*Stored items*.
======

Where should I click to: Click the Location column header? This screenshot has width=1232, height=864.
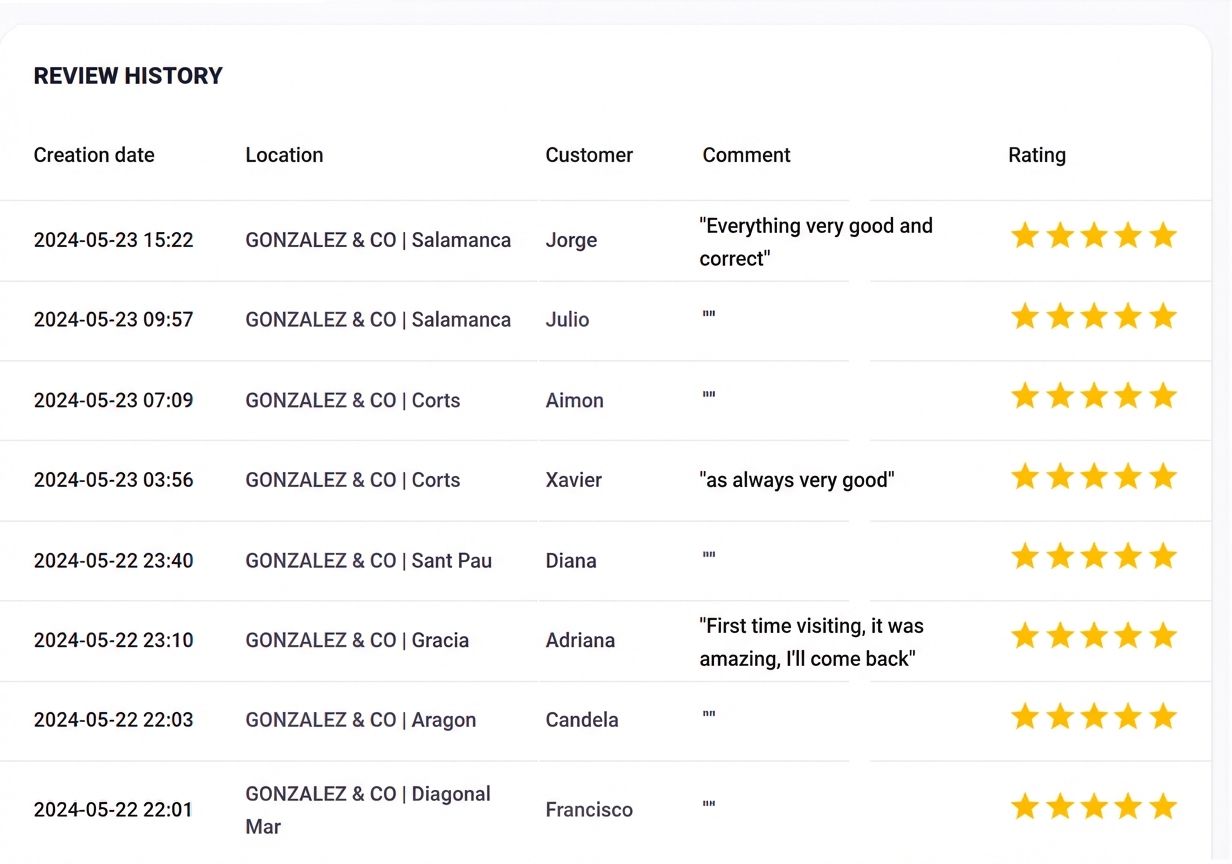(284, 155)
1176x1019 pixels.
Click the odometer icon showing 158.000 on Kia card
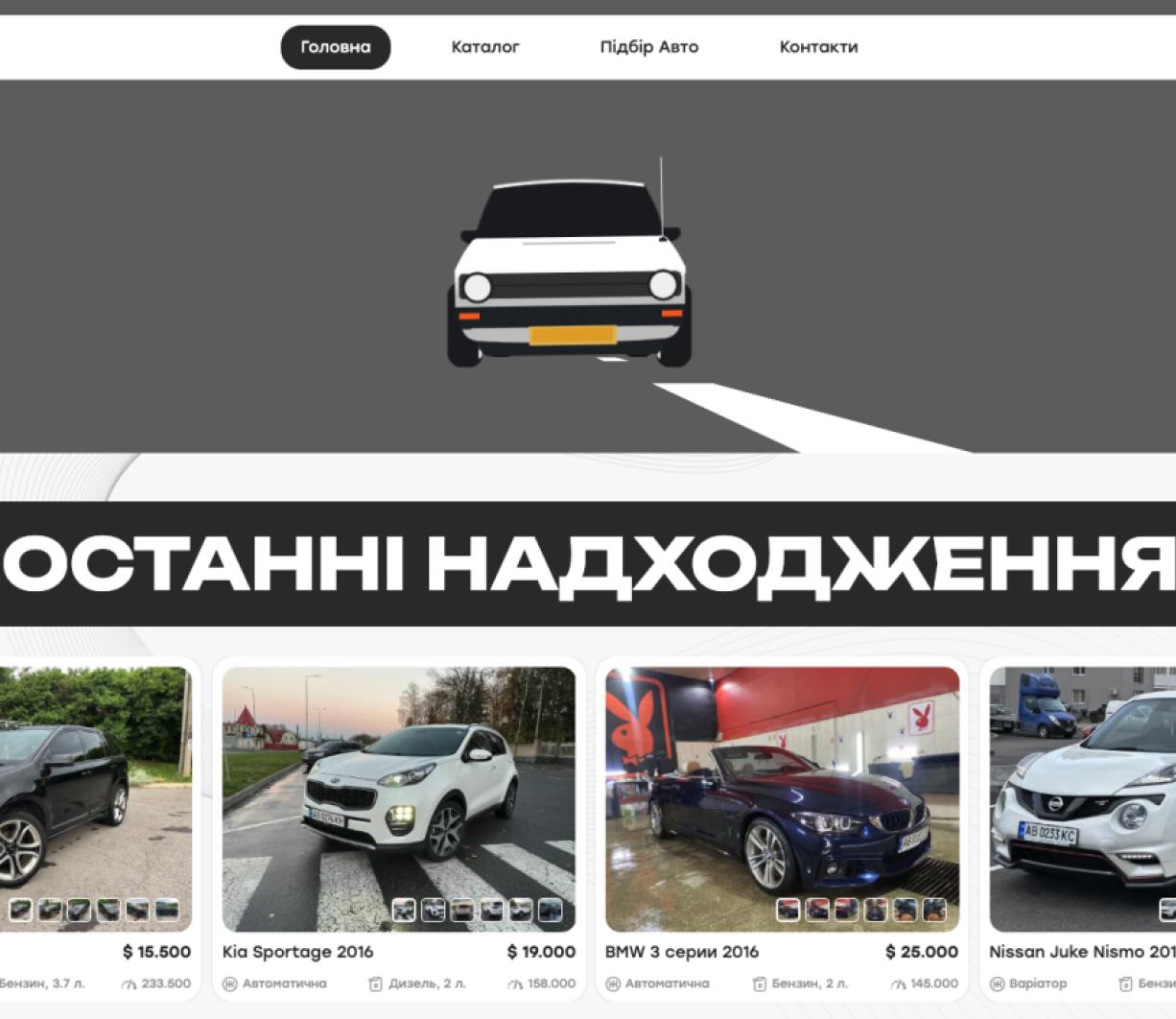pyautogui.click(x=512, y=983)
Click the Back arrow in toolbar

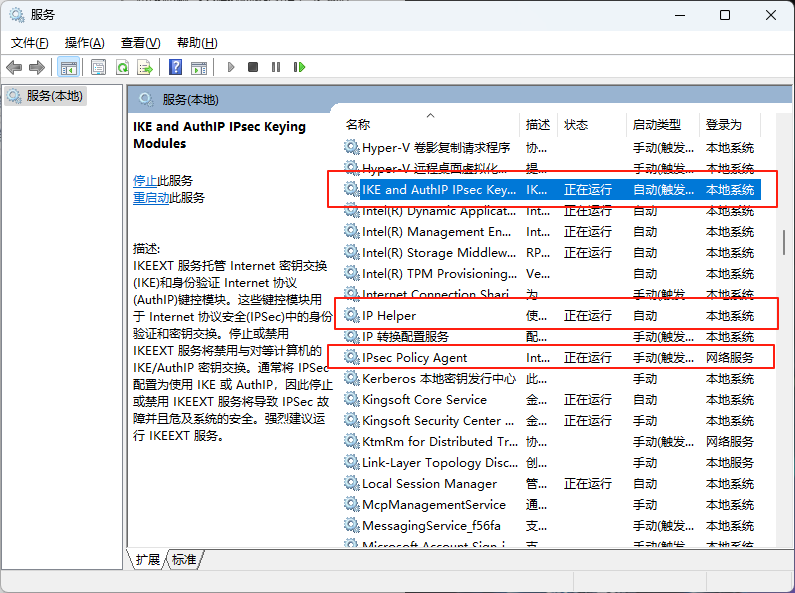tap(14, 67)
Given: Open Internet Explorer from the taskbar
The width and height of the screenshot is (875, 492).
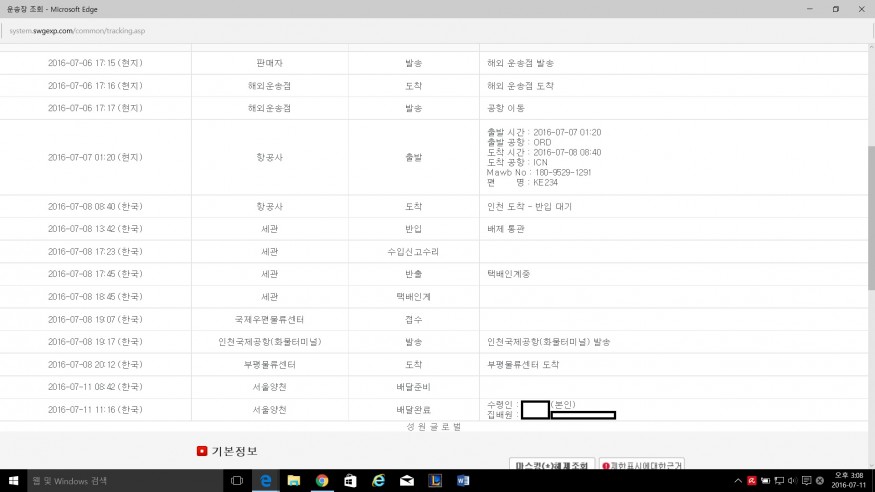Looking at the screenshot, I should (x=378, y=480).
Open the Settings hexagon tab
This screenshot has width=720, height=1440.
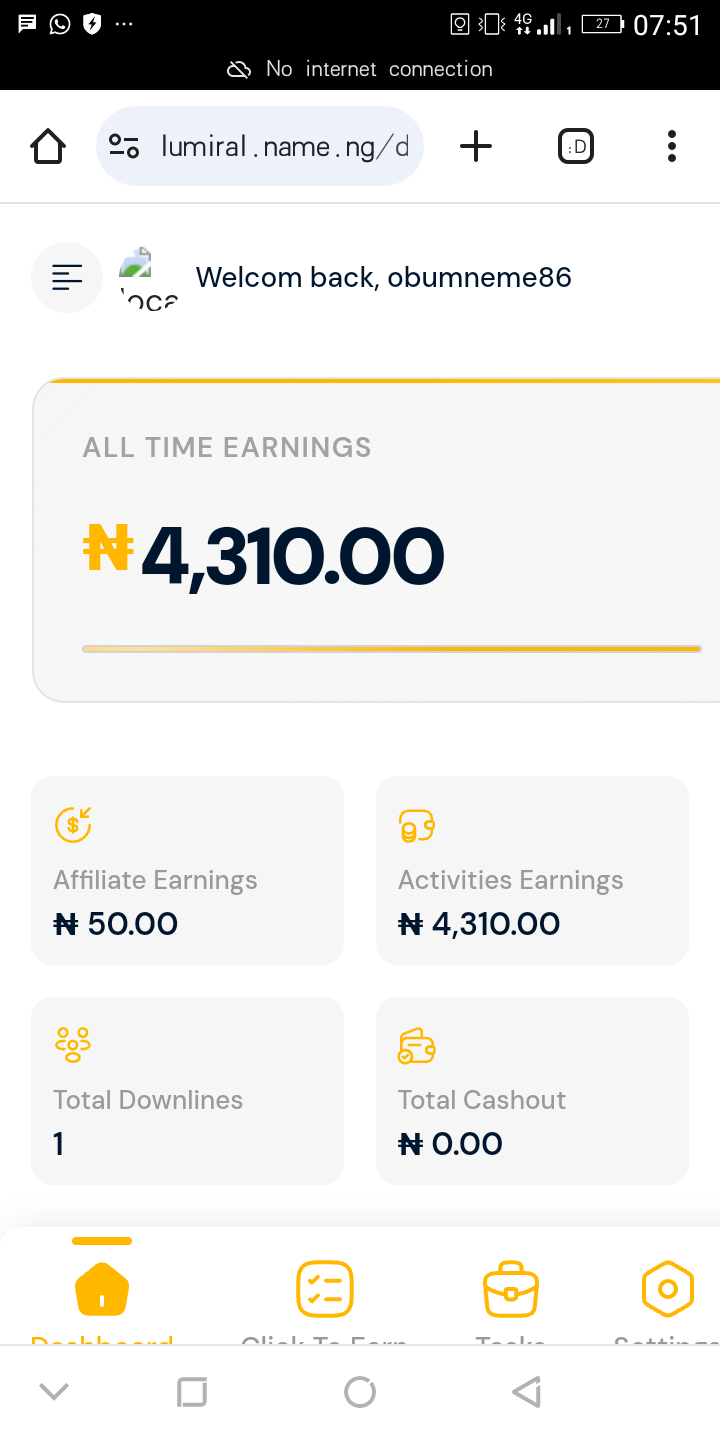[667, 1291]
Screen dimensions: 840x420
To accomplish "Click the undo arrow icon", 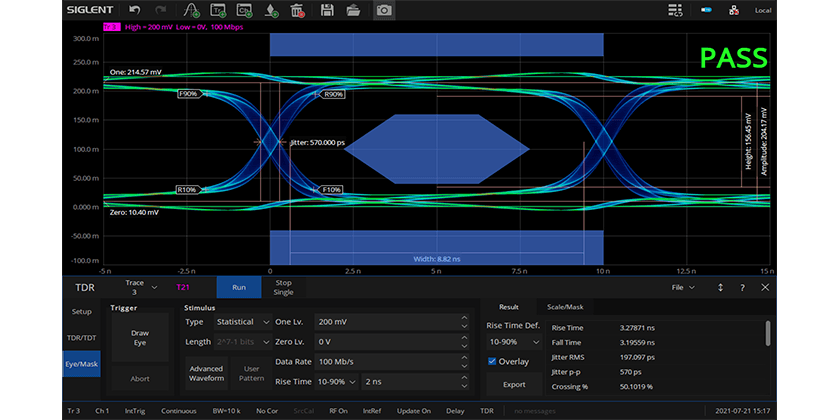I will (x=133, y=10).
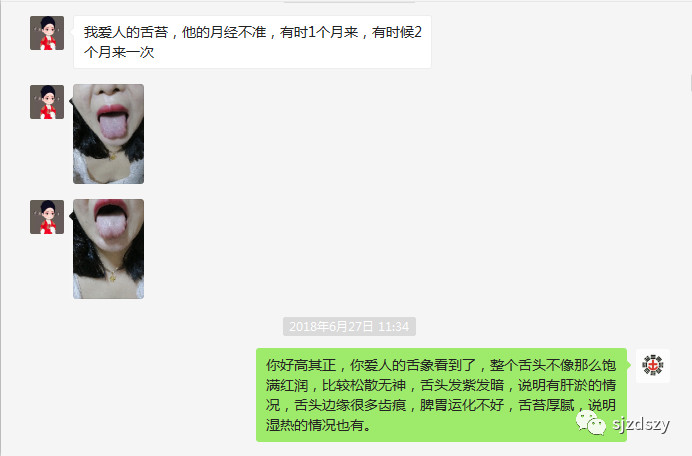Image resolution: width=692 pixels, height=456 pixels.
Task: Click the text 个月来一次 in first message
Action: (119, 52)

======

*Task to carry out*.
Your reply must consist of one number, the count of lines in the entries that hold "Open".

*Response box*.
2